> _Article_
My cousin Will Johnson, from Saba, is a prolific and wonderful writer about days gone by on Saba. He wrote this article about my grandfather and shared it with me.
My grandfather lived to the ripe old age of 98 (and would be 122 if he was alive today). I was so very, very blessed to have him in my life until I was well into my twenties. We lived in a two family house with my grandparents until I was about 5 and I have the happiest memories of spending my days with Papa. When we moved to our own house, we were only three streets away so he continued to be an almost daily presence in my life. He was one of the kindest and compassionate men I ever knew. And he was always up for a good bit of fun too! He taught me to tie sailor's knots, make elaborate rope braids (who knew you could "make" rope), helped me and my Dad make go-carts (which in annoyed my grandmother to no end since we stole the wheels from her shopping cart), taught me how to paint a house (it is all about the right brush), that it is OK for grown men to cry tears of happiness or sadness and that if you fall down, which you will (figuratively and literally) you need to reach deep inside and pick yourself up again, no matter how hard or impossible it seems. When my grandfather was 74 he fell from a roof scaffold that collapsed (yes he was still working as a house painter at 74, his post-sailing profession). As a result he had to have one leg amputated. The doctor did not want to give him an artificial leg because of his age. He insisted upon it and a few months later walked unassisted back to that doctor and told him not to make assumptions about what people can and cannot do when they are determined. Papa had to learn to walk all over again, but did so with grace, never complaining about the bad hand he had been dealt. He even learned to dance again, because he loved a good dance.
My grandfather and father were as close as father and son instead of as father-in-law and son-in-law. They shared many things in common: life at sea, good humor despite both having very, very hard lives growing up, strength in the face of adversity, compassion for those around them and love of their family. And they both knew how to make great go-carts.
Although Eliza's memories of her Papa, my father, are limited since he died when she was only 3, I hope she can carry those memories with her. I dearly wish Eliza had been given more time with my Dad, but hopefully I can pass some of the life lessons my Dad and Papa taught me on to Eliza. And maybe someday make her a really cool flaming orange go-cart, just like my Dad and Papa made for me.
By: Will Johnson
Stanley Johnson was born to Rebecca Elizabeth Vlaun and John George Johnson on Saba on February 6th, 1890. At the age of fourteen he first set sail on various local schooners, traveling through the various West Indian Islands. He sailed with local captains including Knight Simmons, Benjamin Hassell, Thomas Vanterpool and Augustine Johnson. On January 2nd, 1922 he married my Aunt Alice Eliza Simmons (19) daughter of James Horton Simmons and Agnes Johnson.

Element lookup items:
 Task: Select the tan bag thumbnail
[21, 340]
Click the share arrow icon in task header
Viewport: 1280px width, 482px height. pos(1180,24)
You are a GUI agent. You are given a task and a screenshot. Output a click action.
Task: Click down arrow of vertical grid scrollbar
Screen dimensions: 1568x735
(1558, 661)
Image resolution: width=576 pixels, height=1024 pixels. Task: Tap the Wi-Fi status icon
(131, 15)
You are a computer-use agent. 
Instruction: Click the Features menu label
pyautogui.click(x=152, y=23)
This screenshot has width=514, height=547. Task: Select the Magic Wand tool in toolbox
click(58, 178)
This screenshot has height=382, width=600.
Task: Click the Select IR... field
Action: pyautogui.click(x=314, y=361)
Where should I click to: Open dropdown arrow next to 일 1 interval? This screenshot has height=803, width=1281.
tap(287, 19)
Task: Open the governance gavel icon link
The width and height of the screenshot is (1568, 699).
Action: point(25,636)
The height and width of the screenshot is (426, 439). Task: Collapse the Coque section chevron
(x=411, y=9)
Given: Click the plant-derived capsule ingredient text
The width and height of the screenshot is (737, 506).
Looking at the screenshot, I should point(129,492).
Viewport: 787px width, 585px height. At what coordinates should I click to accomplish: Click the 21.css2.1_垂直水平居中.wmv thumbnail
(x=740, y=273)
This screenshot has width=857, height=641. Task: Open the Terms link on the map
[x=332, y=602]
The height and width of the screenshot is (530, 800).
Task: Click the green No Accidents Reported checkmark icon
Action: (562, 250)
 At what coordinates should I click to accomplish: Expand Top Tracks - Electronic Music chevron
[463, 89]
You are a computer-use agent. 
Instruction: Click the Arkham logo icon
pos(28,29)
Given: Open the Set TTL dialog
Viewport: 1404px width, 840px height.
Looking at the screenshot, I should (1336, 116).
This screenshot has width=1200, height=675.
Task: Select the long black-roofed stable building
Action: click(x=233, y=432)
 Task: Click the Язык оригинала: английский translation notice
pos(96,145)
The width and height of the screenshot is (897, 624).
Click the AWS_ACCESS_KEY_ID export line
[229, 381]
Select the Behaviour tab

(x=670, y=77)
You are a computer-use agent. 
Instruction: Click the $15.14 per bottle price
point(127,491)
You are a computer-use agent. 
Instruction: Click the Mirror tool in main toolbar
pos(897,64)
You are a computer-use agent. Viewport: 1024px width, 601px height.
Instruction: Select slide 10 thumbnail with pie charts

> _Exercise task_
According to the family memoir above, on what date was Stanley Johnson born?

> _Written answer_
February 6th, 1890